And you plan to buy two 6V 230AH batteries, which would give you 12V 230AH, a good 50%more AH than what you have.

What you need to do before you even look at that, is spend some time with a pencil working up your actual energy budget. Every device that you will use has a power rating, in watts or amps. And you can figure out, or guestimate, how many hours you will use each device.

For example, if you're racing at night, you will be using nav lights. You may have one 20-watt combination light, or three 20W lamps. Sunset to sunrise may be 12 hours on race day, so those lights could take 20W for 12 hours (240 watt-hours) or 60W for 12 hours (720 watt-hours). You have to run the numbers. Add anything else you may use, autopilot, radio, stereo, cabin lights. A VHF is usually figured as 90% on receive/squelch only, 10% on transmit, and the manual will give power consumption for both.

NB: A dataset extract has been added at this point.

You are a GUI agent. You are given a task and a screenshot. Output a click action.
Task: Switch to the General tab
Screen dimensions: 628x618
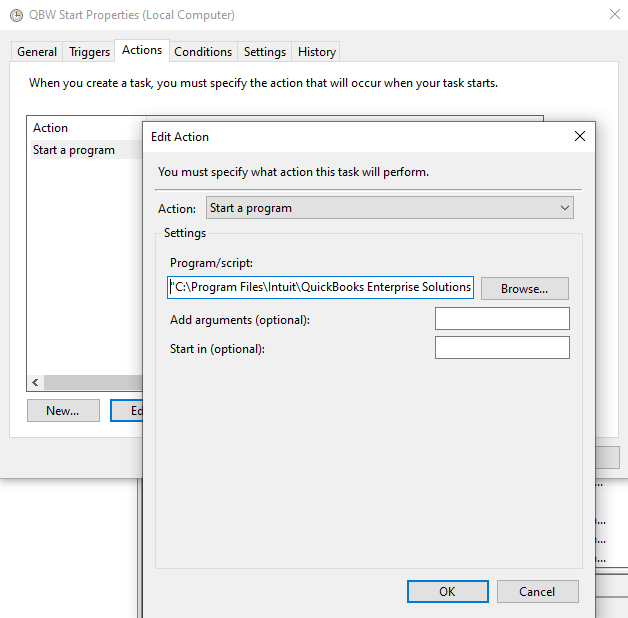[x=37, y=52]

Once you figure out all the watts or amps you will burn, compare THAT to your battery capacity, and only then do you worry about having enough power or needing to buy more. Remember that lighter is faster, so the less battery you lug around, the faster you will race. Sometimes all you need to do is replace all your lighting with LED lighting, and good LEDs aren't cheap, but then you may be able to stick with smaller lighter batteries and not need to buy anything else.

If you're using an ice box...also consider shifting to pre-frozen foods so you don't need ice. Or use dry ice, it is lighter than water (block) ice. "More" isn't always better or faster. If you run the batteries down to 80% discharge instead of the more typical 30-50%, that's OK for occasional use like "one big race" too.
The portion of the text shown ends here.